I am studying order statistics in An Intermediate Course in Probability by Gut. First the author treats only continuous distributions. In a section on the joint distribution of the extreme order variables $X_{(n)}=\max\{X_1,\ldots,X_n\}$ and $X_{(1)}=\min\{X_1,\ldots,X_n\}$, the author derives the density of the range. that is $R_n=X_{(n)}-X_{(1)}$. Then there's an exercise which I simply do not understand why it's in that section.

The exercise that appears in the text is:

Exercise 2.5 The geometric distribution is a discrete analog of the exponential distribution in the sense of lack of memory. More precisely, show that if $X_1$ and $X_2$ are independent $\text{Ge}(p)$-distributed random variables, then $X_{(1)}$ and $X_{(2)}-X_{(1)}$ are independent.
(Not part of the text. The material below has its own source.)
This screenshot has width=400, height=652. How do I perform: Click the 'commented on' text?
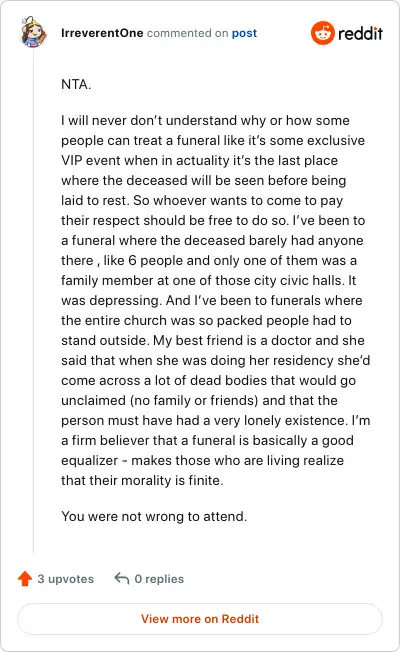click(188, 33)
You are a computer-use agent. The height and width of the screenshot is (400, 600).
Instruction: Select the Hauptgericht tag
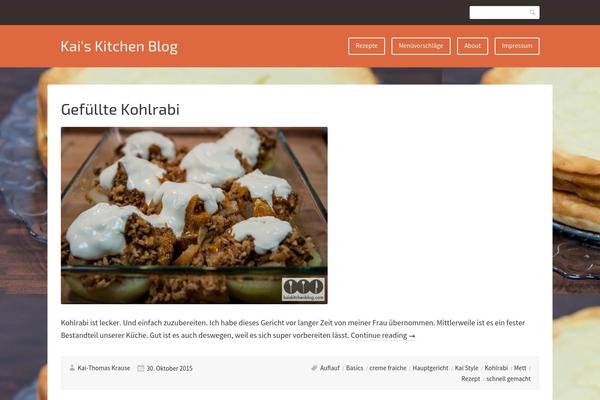430,368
What I find confusing about this exercise is that the author has, up until now, not derived any results for order statistics when it comes to discrete distributions. I know the formula for the density of $X_{(1)}$ and the range when the underlying distribution is continuous, but these do not apply for discrete distribution. I was thinking going back to an earlier chapter where the author derives distributions of transformations of random variables. I was thinking I could assume $X_2$ to be greater than $X_1$ and then compute the pmf of their difference, but this doesn't feel like a sensible assumption, since after all, $\max\{X_1,\ldots,X_n\}$ is understood pointwise.
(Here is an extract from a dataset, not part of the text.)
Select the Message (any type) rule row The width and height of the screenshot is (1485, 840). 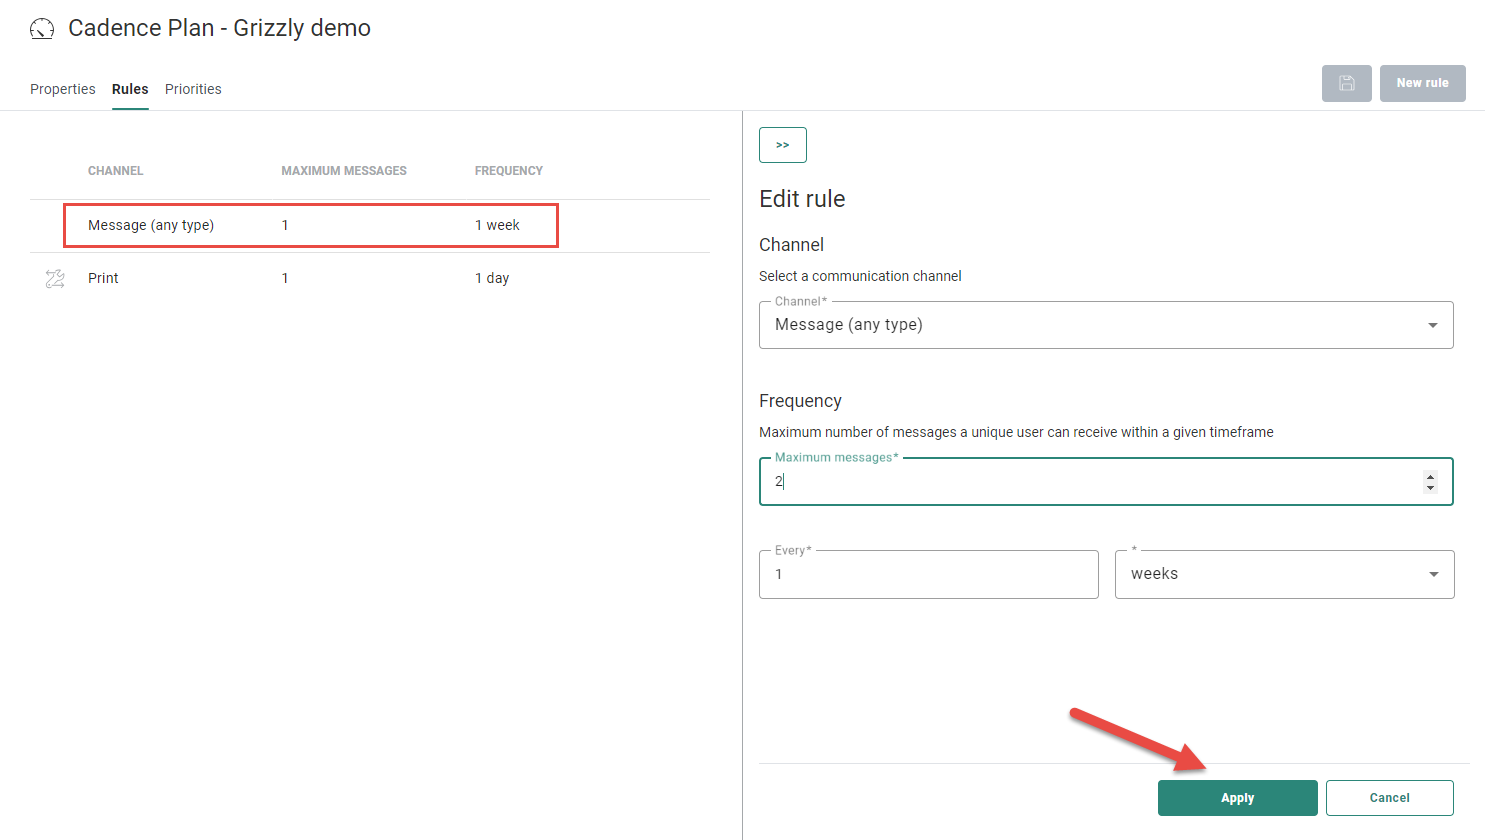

How would you go about solving this exercise?

 

[psie]

This has been solved. It's a bit of work writing it all down, but basically you want to compute the probabilities $P\left(X_{(1)}=u\right)$, $P\left(X_{(1)}=u, X_{(2)}=u+d \right)$ and $P\left(X_{(2)}-X_{(1)}=d \right)$. The first two are fairly straightforward, splitting up the probability using indicator functions. The third probability is a bit more tricky and conditional expectation will come in handy (in addition to indicator functions). In particular, the identity $$P(A)=E[\mathbf1_A]=E[E[\mathbf1_A\mid X]]=E[P(A\mid X)].$$